Di AF Media, project car seperti ini bukan hanya bahan konten. Ini adalah tempat belajar. Dari satu mobil, kita bisa membahas body, mesin, rem, kaki-kaki, wiring, interior, legalitas, budget, sampai bagaimana hasil akhirnya terasa ketika benar-benar dipakai di jalan Indonesia.

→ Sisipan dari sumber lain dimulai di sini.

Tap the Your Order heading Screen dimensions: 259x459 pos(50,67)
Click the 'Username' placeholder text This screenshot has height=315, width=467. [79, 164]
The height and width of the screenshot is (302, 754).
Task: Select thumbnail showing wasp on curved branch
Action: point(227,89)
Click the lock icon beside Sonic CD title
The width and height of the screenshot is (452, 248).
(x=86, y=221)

Bukan Restorasi Museum, Bukan Juga Modifikasi Asal Kencang
Mobil klasik sering masuk ke dua ekstrem. Satu sisi, dikembalikan seoriginal mungkin sampai nyaris seperti pajangan. Sisi lain, diubah besar-besaran sampai karakter lamanya hilang.
Project KE30 kami ambil dari jalur tengah.
Karakter klasiknya tetap ingin dipertahankan. Bentuk body, proporsi, dan rasa era lamanya jangan sampai hilang. Tapi di balik tampilan itu, mobil harus punya sistem yang lebih masuk akal untuk standar penggunaan sekarang.
Itulah kenapa konsep retro sleeper terasa cocok.
Sleeper bukan berarti mobil harus terlihat benar-benar standar. Sleeper juga bukan sekadar mesin besar dalam body kecil. Sleeper yang baik justru ada di keseimbangan: tampilan tidak berlebihan, tapi secara teknis mobil punya isi yang serius.
Kalau tenaga naik, rem harus ikut dihitung. Kalau kaki-kaki berubah, geometri dan kenyamanan tidak boleh dilupakan. Kalau wiring dibenahi, jalurnya harus aman dan mudah dilacak. Kalau mobil mau dipakai di jalan, reliability dan legalitas juga harus masuk pembahasan.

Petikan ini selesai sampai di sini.